Si è dovuto spesso tornare al punto di partenza (o quasi). E nella maggior parte dei casi più impegni e dichiarazioni di principio (di altissima caratura, ci mancherebbe) che proposte di soluzioni applicabili e vincolanti. Ma non sono mancati, ovviamente, punti e passaggi positivi. Anzitutto la discussione sui temi ambientali affrontata nell’ambito dell’accordo di Rio e quindi delle COP che si sono succedute sino ad oggi, ha indubbiamente contribuito ad accendere campanelli di allarme su elementi nocivi per il benessere umano e del pianeta terra permettendo di intervenire in modo sistematico (gas serra e assottigliamento dello stato di ozono). Ed ha avuto al contempo un effetto moltiplicatore sulla sensibilità al tema dei popoli delle grandi nazioni. Poi il sistema di negoziazione internazionale sui temi climatici rimane uno di quelli con maggiore partecipazione a livello planetario.

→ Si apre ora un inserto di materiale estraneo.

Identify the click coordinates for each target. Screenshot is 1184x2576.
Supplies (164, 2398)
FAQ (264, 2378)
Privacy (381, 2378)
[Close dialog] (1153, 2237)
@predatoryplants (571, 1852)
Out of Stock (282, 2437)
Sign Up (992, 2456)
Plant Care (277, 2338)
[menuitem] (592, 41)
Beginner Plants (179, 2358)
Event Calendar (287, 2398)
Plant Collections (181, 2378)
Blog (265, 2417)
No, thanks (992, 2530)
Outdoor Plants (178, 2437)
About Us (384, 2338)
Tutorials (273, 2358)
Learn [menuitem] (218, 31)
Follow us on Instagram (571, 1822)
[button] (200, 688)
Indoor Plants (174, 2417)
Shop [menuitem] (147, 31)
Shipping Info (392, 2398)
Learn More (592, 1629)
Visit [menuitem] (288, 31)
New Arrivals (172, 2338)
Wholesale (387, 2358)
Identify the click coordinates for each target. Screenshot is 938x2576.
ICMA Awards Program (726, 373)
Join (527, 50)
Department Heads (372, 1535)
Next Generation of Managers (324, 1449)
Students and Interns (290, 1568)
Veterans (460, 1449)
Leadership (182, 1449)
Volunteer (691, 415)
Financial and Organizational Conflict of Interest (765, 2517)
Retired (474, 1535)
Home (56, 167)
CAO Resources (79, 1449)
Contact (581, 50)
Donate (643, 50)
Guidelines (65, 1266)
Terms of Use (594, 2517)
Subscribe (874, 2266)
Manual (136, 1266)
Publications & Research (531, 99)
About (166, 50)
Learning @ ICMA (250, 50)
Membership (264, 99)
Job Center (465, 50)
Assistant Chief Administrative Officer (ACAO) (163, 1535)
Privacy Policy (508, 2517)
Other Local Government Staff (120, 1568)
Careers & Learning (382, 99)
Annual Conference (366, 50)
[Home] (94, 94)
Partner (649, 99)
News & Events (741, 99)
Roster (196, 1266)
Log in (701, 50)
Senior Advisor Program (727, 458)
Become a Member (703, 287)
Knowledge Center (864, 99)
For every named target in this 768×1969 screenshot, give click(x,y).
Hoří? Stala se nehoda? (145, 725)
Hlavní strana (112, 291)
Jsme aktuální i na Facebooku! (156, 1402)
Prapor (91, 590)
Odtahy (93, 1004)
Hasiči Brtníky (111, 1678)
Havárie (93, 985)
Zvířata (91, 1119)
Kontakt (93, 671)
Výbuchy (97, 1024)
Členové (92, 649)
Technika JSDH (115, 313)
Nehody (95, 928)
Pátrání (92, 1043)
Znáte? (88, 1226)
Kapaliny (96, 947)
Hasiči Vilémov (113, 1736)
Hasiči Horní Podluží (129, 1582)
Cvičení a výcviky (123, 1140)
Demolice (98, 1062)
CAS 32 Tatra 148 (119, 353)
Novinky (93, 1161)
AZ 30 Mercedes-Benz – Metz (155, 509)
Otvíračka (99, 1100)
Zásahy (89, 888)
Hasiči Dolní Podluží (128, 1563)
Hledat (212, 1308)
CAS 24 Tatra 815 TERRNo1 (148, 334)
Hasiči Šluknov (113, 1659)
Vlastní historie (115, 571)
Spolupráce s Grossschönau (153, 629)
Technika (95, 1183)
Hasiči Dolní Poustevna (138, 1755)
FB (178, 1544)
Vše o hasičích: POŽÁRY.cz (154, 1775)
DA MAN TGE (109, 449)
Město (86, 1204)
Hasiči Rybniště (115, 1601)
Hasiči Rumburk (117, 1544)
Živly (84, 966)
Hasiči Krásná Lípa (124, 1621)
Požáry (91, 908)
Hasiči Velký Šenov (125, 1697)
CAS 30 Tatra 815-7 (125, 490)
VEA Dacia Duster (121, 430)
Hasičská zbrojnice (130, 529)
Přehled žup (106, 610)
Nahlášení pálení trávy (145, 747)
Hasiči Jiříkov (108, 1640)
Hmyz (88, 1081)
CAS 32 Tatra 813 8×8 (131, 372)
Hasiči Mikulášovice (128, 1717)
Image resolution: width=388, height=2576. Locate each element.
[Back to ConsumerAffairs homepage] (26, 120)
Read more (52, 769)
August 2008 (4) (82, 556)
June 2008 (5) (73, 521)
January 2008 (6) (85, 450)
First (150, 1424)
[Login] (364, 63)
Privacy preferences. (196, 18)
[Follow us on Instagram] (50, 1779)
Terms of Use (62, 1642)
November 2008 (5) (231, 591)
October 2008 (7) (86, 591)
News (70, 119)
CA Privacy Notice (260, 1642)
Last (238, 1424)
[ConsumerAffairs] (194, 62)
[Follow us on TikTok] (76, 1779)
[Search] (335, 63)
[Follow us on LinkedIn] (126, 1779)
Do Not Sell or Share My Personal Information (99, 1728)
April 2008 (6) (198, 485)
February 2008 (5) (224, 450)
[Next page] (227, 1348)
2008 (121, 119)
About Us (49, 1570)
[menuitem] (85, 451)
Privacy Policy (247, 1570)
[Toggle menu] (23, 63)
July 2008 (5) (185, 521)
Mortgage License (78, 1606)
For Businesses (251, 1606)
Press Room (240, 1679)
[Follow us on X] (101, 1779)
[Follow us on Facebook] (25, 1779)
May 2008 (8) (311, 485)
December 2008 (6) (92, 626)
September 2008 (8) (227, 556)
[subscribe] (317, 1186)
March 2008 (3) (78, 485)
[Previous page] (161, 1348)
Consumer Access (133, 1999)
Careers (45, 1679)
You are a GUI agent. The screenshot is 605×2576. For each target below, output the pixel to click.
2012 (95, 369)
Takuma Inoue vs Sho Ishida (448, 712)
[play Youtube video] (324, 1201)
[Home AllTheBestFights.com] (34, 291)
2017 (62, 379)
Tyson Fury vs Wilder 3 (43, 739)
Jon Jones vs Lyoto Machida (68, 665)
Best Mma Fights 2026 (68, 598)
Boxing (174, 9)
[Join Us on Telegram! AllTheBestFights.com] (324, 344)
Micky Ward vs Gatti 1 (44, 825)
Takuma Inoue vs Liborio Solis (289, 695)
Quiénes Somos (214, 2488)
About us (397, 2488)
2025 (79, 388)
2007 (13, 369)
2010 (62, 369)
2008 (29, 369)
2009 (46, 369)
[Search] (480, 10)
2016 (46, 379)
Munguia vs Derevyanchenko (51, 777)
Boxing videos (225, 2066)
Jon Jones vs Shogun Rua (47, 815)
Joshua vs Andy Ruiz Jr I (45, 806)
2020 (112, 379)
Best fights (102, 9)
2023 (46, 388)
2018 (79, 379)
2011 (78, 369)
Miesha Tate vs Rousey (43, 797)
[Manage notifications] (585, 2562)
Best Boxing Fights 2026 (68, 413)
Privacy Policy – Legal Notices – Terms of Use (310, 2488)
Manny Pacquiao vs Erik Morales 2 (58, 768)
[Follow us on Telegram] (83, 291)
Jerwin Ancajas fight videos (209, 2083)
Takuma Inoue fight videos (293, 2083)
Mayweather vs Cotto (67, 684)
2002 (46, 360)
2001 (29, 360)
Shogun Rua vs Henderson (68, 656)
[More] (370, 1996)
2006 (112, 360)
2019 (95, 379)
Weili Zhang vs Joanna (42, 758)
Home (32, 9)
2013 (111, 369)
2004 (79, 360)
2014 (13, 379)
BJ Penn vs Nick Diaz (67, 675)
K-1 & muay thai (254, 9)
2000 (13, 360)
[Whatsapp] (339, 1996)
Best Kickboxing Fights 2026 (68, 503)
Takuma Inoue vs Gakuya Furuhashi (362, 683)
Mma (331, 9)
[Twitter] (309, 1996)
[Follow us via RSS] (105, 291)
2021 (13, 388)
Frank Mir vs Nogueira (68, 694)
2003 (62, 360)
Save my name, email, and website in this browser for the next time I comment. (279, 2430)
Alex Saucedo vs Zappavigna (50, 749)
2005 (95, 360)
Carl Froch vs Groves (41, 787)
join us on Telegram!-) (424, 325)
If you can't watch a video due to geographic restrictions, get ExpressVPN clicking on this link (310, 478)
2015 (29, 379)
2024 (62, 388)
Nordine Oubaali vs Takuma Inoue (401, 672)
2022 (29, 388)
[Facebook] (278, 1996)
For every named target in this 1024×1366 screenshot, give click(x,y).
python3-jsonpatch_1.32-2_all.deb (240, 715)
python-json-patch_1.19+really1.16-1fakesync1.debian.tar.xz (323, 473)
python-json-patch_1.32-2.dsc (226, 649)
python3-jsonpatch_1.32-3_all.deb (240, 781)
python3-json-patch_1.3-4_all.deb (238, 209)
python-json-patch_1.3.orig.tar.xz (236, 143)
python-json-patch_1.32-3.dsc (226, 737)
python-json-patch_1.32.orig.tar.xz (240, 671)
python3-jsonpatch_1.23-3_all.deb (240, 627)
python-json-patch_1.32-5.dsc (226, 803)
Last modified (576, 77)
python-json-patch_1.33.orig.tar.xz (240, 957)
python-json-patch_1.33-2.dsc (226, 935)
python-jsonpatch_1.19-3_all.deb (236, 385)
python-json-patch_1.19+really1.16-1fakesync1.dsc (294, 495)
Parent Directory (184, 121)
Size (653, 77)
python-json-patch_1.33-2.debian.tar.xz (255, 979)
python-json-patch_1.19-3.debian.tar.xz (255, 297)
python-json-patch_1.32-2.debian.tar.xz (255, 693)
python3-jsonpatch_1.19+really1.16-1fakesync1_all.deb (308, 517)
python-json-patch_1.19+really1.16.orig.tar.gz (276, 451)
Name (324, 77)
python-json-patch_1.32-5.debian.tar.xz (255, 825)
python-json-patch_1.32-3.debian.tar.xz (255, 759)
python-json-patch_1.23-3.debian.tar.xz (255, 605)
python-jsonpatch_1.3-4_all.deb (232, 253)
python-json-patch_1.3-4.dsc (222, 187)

Ciò rafforza l’idea che il diritto internazionale possa essere uno strumento per avvicinare paesi del mondo anche molto diversi tra loro e che aiuti, sebbene il carattere primitivo, a superare contrasti e disaccordi in modo pacifico. Quanto questo strumento sia efficace è evidentemente in discussione. Tanto che agli accordi di Rio si sono aggiunti e in parte sostituiti gli accordi più recenti di Parigi. Quando nel 2015 è stato chiaro che l’obiettivo di limitazione dell’aumento della temperatura globale a massimo +2.0 °C (rispetto ai livelli preindustriali) non solo sarebbero stato raggiunto in tempi “utili” ma non sarebbe stato neanche sufficiente a garantire una prosecuzione “felice” della nostra presenza sul pianeta.

E così ad oggi le COP non sono momento di discussione solo in tema di “Accordi di Rio” ma anche di “Accordi di Parigi”. È lampante però che il sistema in questa configurazione non possa che risultare ancora più complesso. Tanto che gli scenari futuri climatici disegnati dal Gruppo intergovernativo sul cambiamento climatico (IPCC) non lasciano ben sperare. Anche massimizzando l’abbattimento di emissioni climalteranti ed in particolare se si riuscisse a mantenere emissioni globali nette negative di CO2 ci vorrebbero secoli per invertire la tendenza di fenomeni atmosferici estremi come l’innalzamento del livello del mare. E il contenimento a massimo +1.5 °C è quasi irraggiungibile anche a fronte di emissioni di gas serra molto basse.

Cosa ci dobbiamo quindi aspettare dalla COP di Glasgow? La solita passerella di influencer globali che ammoniranno i potenti sulla necessità di invertire la rotta? L’ennesimo accordo di intenti con la promessa di fare i compiti a casa e verificare gli esiti tra qualche anno? Non si può escludere che ciò avvenga. Se la storia insegna. Ciò non toglie, tuttavia, importanza alla questione. La Cura della Casa Comune è uno sforzo che richiede un approccio integrale. Per questo, anche se a livello internazionale i fallimenti sembrano più dei successi e se il fil rouge sembra tutt’altro che indirizzato all’attenzione verso l’ambiente e le popolazioni maggiormente colpite dai danni causati alla nostra terra, si deve mantenere viva la fiamma della speranza che anima ciascun individuo di buona volontà. “Sappiamo che le cose possono cambiare” è uno dei messaggi dell’Enciclica Laudato Sì, grande messaggio di speranza antropologica ancor prima che ecologica. E non uniformarsi “alla mentalità di questo mondo” può essere un buon punto di partenza per innescare il cambiamento.